North Sea oil and gas firms will need more investment and “the right long-term energy policy” if they are to continue reducing carbon emissions in line with net zero goals, an industry body has warned.
Offshore Energies UK (OEUK) said that carbon emissions from North Sea oil drilling are down for the third year in a row, matching the industry’s decarbonisation targets.
Last year’s three per cent reduction contributed to a 23 per cent drop in greenhouse gas emissions between 2018 and 2022, according to the latest Emissions Monitoring Report from the North Sea Transition Authority.
“Our challenge now is to ensure the energy sector receives enough investment and the right long-term energy policy to significantly scale up the solutions needed to meet the real challenge ahead; halving emissions by 2030 and achieving net zero by 2050,” said OEUK’s sustainability and policy director Mike Tholen.
The current reductions are in line with the sector’s commitments under the North Sea Transition Deal, in which the industry committed to reduce emissions by 10 per cent by 2025, 25 per cent by 2027, 50 per cent by 2030 and net zero by 2050.
Most of the UK sector’s emissions come from generating the energy needed to power offshore installations, including safety systems, plus electricity and heat for the workforce.
Electrification, where installations are powered by electricity from renewables instead of oil and gas, will be a key factor in reducing such emissions, OEUK said. However, operational changes made by companies so far have meant the industry has now surpassed its 2025 emissions target three years earlier than expected.
While emissions directly produced during oil extraction have been lowered, environmental groups have said this does not account for the vast quantities of carbon being released into the atmosphere from the burning of the fuel itself.
Last year, Friends of the Earth Scotland said: “Their focus on the emissions from getting oil out of the ground intentionally ignores and obscures the far greater climate impact of burning the oil and gas that is produced.”
In July, Rishi Sunak unveiled plans to issue hundreds of new oil and gas licences in the North Sea as part of efforts to make Britain more energy independent. In order for the new licences not to compromise the UK’s net zero plans, the government also confirmed a raft of new carbon capture and storage (CCS) facilities designed to negate the emissions created by the extracted fossil fuels.
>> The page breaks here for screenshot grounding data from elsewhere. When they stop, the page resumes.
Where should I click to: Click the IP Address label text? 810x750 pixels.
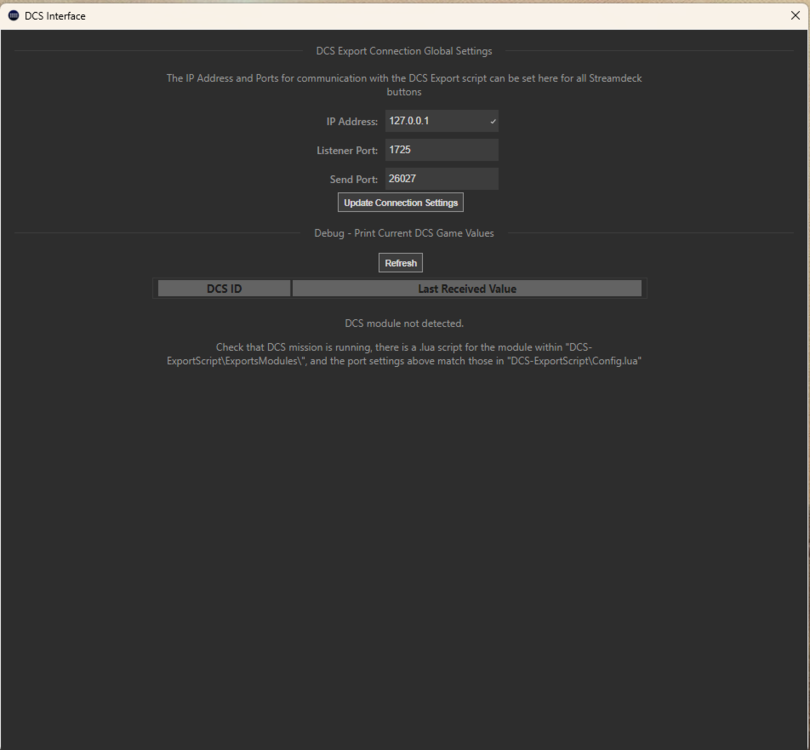[351, 122]
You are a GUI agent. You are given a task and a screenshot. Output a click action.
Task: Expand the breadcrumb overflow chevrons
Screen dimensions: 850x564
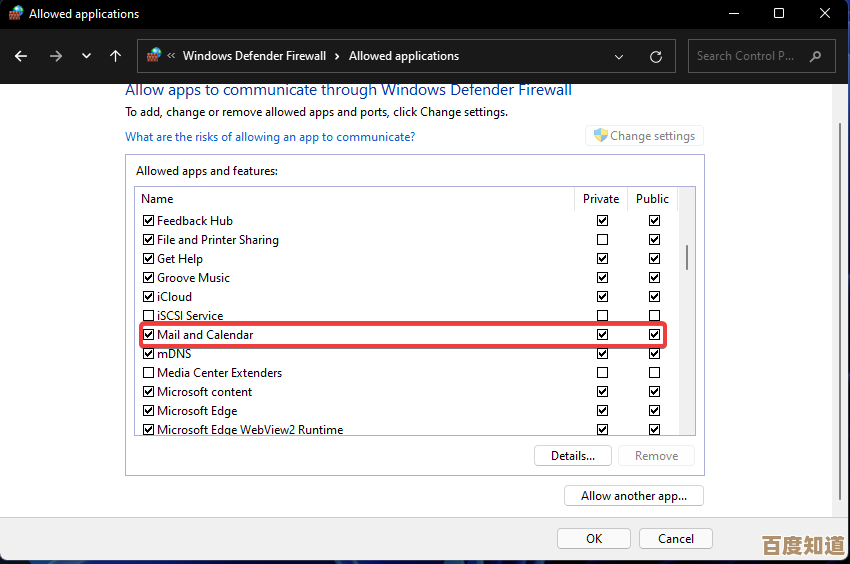point(172,56)
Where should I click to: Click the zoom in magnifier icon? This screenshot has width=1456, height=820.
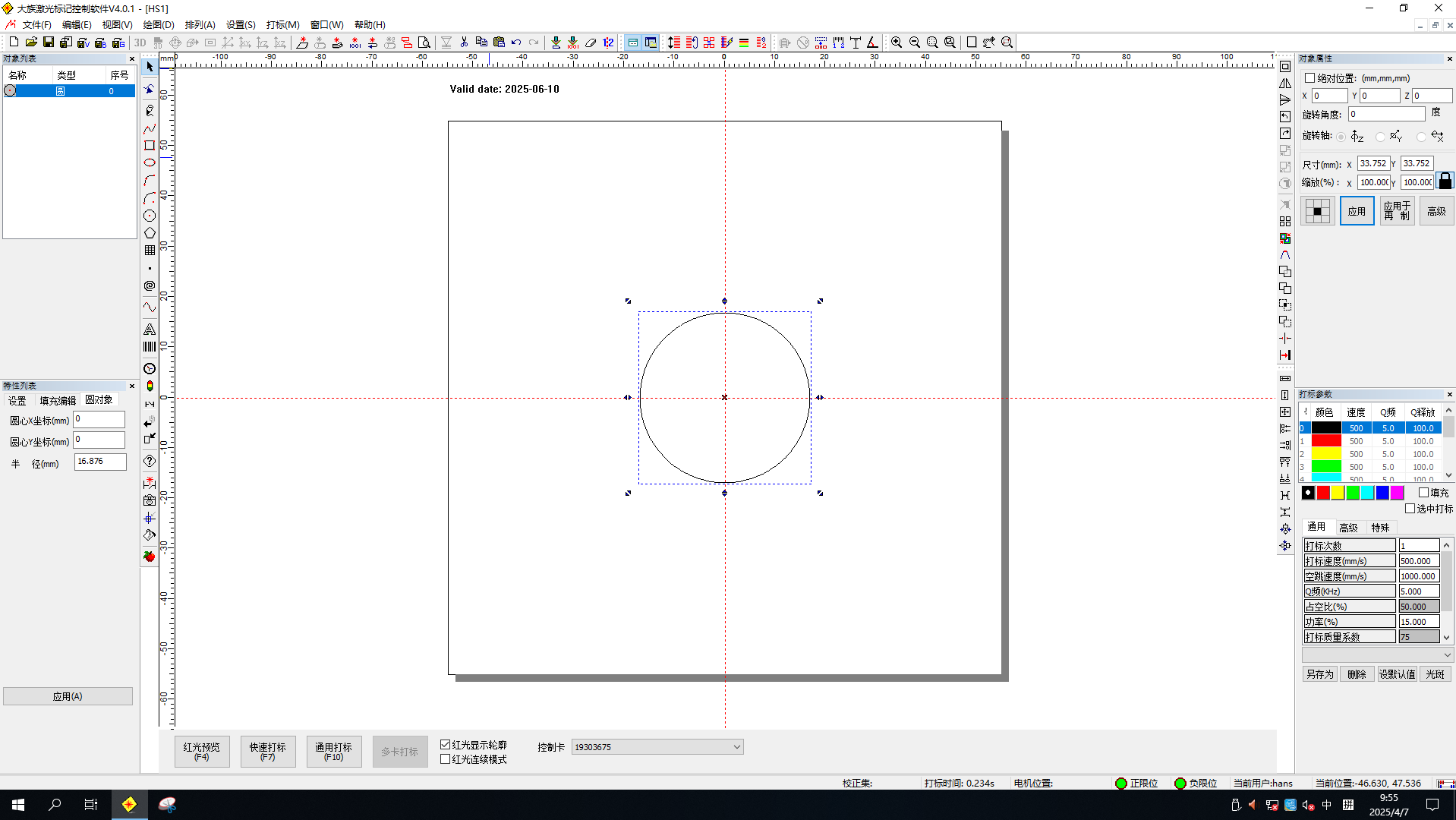pos(897,43)
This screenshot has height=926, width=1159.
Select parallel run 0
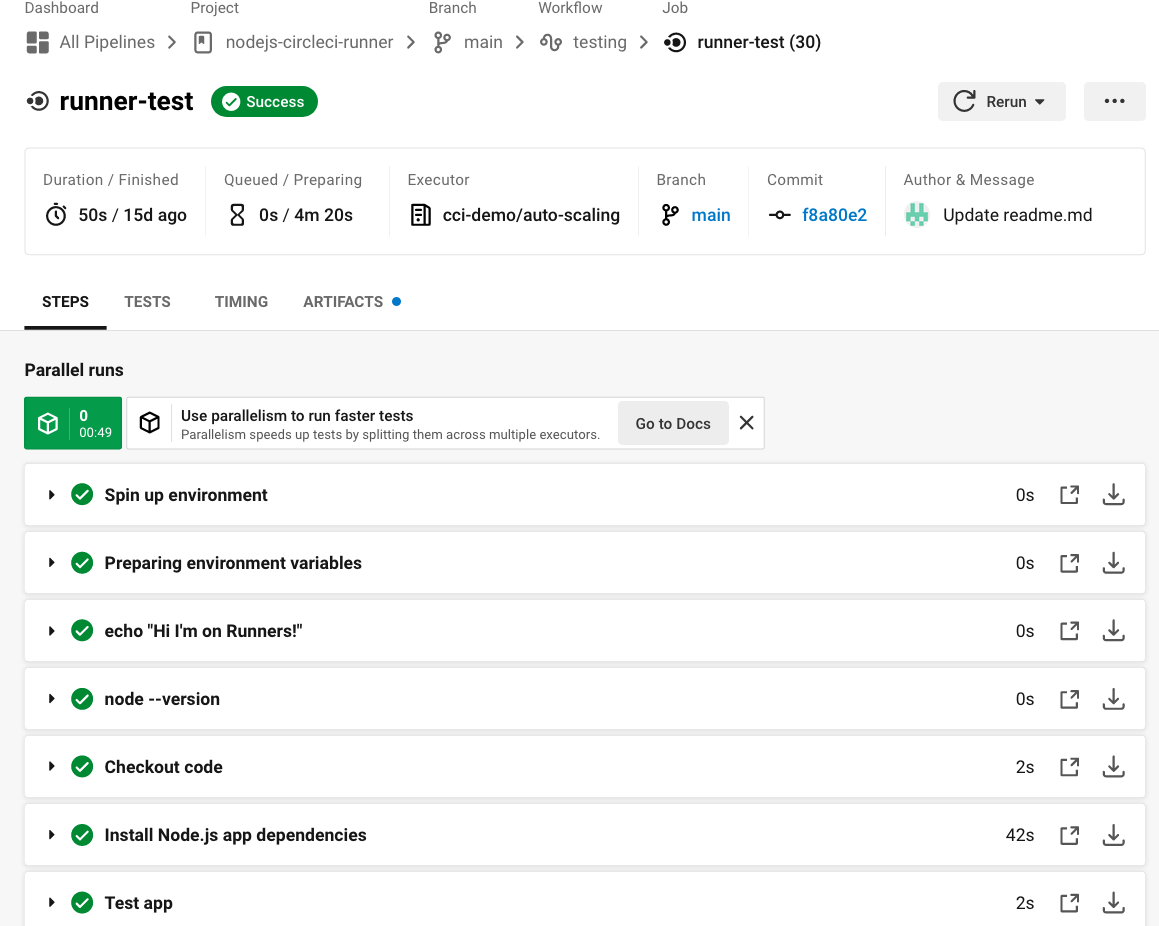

But climate campaigners said that CCS is being used by high-carbon industries to ‘greenwash’ their operations and that carbon offsetting will never be able to absorb the sheer volume of greenhouse gases that will be produced.
“By the mid-2030s, oil and gas will still provide 50 per cent of our energy needs. Putin’s war in Ukraine has shown the risk of relying on other countries for energy, and domestic production on average is four times cleaner than imported liquefied natural gas (LNG). The UK’s homes and businesses cannot yet do without these fuels,” Tholen said.
“That is why it’s vital our North Sea reserves are produced as sustainably as possible, so we can continue to protect the nation’s energy security while reducing our carbon footprint and building the low-carbon energies of the future.”